• Aim of the exercise: Whatever appears in the records, write it out again exactly.

Recorded data:
== == ==

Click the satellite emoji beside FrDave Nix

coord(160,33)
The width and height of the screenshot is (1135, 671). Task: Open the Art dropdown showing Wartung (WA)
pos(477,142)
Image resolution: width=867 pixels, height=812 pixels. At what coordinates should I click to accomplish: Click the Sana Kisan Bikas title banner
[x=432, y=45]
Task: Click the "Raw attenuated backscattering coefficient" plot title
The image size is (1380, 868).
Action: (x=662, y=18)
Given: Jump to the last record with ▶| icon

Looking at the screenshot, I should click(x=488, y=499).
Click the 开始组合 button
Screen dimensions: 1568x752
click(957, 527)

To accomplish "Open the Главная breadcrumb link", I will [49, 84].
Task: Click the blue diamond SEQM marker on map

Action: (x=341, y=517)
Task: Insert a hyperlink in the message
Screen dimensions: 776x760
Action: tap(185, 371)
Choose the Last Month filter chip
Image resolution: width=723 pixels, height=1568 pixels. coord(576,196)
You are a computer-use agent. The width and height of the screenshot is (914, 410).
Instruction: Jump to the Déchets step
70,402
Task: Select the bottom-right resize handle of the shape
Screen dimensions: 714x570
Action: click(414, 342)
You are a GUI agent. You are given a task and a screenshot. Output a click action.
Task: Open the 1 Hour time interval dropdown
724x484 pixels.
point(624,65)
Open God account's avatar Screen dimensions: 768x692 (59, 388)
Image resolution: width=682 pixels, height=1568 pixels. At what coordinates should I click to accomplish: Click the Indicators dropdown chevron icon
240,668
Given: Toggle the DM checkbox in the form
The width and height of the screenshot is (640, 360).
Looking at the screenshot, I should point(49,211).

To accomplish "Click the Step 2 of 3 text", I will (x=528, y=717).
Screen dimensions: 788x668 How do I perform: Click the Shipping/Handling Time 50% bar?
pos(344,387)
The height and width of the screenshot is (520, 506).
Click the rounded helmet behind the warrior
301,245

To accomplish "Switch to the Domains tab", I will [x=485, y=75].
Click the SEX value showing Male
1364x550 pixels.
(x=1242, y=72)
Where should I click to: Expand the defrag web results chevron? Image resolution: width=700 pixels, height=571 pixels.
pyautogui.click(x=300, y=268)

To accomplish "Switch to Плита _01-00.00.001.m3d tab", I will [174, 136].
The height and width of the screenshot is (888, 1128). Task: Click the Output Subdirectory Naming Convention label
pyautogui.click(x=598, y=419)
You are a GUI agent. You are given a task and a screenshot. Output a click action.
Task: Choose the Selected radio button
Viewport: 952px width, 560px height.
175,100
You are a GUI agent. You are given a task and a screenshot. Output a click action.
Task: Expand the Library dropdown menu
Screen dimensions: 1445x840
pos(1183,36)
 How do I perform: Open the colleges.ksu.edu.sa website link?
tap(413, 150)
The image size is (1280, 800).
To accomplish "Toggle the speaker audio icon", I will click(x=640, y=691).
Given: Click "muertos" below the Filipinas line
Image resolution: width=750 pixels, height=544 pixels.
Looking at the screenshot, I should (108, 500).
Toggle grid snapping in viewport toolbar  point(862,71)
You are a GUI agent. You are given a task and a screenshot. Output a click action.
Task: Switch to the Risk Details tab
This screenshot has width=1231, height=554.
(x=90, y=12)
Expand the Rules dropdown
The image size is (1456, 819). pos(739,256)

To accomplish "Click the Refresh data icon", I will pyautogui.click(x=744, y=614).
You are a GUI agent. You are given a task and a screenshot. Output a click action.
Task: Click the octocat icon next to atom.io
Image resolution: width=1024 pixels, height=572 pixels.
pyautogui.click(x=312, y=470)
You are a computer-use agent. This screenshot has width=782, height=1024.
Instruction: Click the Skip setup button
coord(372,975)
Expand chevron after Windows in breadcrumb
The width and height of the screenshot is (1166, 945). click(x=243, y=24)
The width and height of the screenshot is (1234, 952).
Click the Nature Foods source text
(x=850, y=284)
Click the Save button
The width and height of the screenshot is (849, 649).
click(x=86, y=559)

== == ==

• Task answer:
Click the satellite emoji beside FrDave Nix

coord(160,33)
The width and height of the screenshot is (1135, 671). Task: Open the Art dropdown showing Wartung (WA)
pos(477,142)
Image resolution: width=867 pixels, height=812 pixels. At what coordinates should I click to accomplish: Click the Sana Kisan Bikas title banner
[x=432, y=45]
Task: Click the "Raw attenuated backscattering coefficient" plot title
The image size is (1380, 868).
Action: (x=662, y=18)
Given: Jump to the last record with ▶| icon

Looking at the screenshot, I should click(x=488, y=499).
Click the 开始组合 button
Screen dimensions: 1568x752
click(957, 527)

To accomplish "Open the Главная breadcrumb link", I will [49, 84].
Task: Click the blue diamond SEQM marker on map

Action: (x=341, y=517)
Task: Insert a hyperlink in the message
Screen dimensions: 776x760
Action: tap(185, 371)
Choose the Last Month filter chip
Image resolution: width=723 pixels, height=1568 pixels. coord(576,196)
You are a computer-use agent. The width and height of the screenshot is (914, 410).
Instruction: Jump to the Déchets step
70,402
Task: Select the bottom-right resize handle of the shape
Screen dimensions: 714x570
Action: click(414, 342)
You are a GUI agent. You are given a task and a screenshot. Output a click action.
Task: Open the 1 Hour time interval dropdown
724x484 pixels.
point(624,65)
Open God account's avatar Screen dimensions: 768x692 (59, 388)
Image resolution: width=682 pixels, height=1568 pixels. At what coordinates should I click to accomplish: Click the Indicators dropdown chevron icon
240,668
Given: Toggle the DM checkbox in the form
The width and height of the screenshot is (640, 360).
Looking at the screenshot, I should point(49,211).

To accomplish "Click the Step 2 of 3 text", I will (x=528, y=717).
Screen dimensions: 788x668 How do I perform: Click the Shipping/Handling Time 50% bar?
pos(344,387)
The height and width of the screenshot is (520, 506).
Click the rounded helmet behind the warrior
301,245

To accomplish "Switch to the Domains tab", I will [x=485, y=75].
Click the SEX value showing Male
1364x550 pixels.
(x=1242, y=72)
Where should I click to: Expand the defrag web results chevron? Image resolution: width=700 pixels, height=571 pixels.
pyautogui.click(x=300, y=268)

To accomplish "Switch to Плита _01-00.00.001.m3d tab", I will [174, 136].
The height and width of the screenshot is (888, 1128). Task: Click the Output Subdirectory Naming Convention label
pyautogui.click(x=598, y=419)
You are a GUI agent. You are given a task and a screenshot. Output a click action.
Task: Choose the Selected radio button
Viewport: 952px width, 560px height.
175,100
You are a GUI agent. You are given a task and a screenshot. Output a click action.
Task: Expand the Library dropdown menu
Screen dimensions: 1445x840
pos(1183,36)
 How do I perform: Open the colleges.ksu.edu.sa website link?
tap(413, 150)
The image size is (1280, 800).
To accomplish "Toggle the speaker audio icon", I will click(x=640, y=691).
Given: Click "muertos" below the Filipinas line
Image resolution: width=750 pixels, height=544 pixels.
Looking at the screenshot, I should (108, 500).
Toggle grid snapping in viewport toolbar  point(862,71)
You are a GUI agent. You are given a task and a screenshot. Output a click action.
Task: Switch to the Risk Details tab
This screenshot has width=1231, height=554.
(x=90, y=12)
Expand the Rules dropdown
The image size is (1456, 819). pos(739,256)

To accomplish "Click the Refresh data icon", I will pyautogui.click(x=744, y=614).
You are a GUI agent. You are given a task and a screenshot. Output a click action.
Task: Click the octocat icon next to atom.io
Image resolution: width=1024 pixels, height=572 pixels.
pyautogui.click(x=312, y=470)
You are a computer-use agent. This screenshot has width=782, height=1024.
Instruction: Click the Skip setup button
coord(372,975)
Expand chevron after Windows in breadcrumb
The width and height of the screenshot is (1166, 945). click(x=243, y=24)
The width and height of the screenshot is (1234, 952).
Click the Nature Foods source text
(x=850, y=284)
Click the Save button
The width and height of the screenshot is (849, 649).
click(x=86, y=559)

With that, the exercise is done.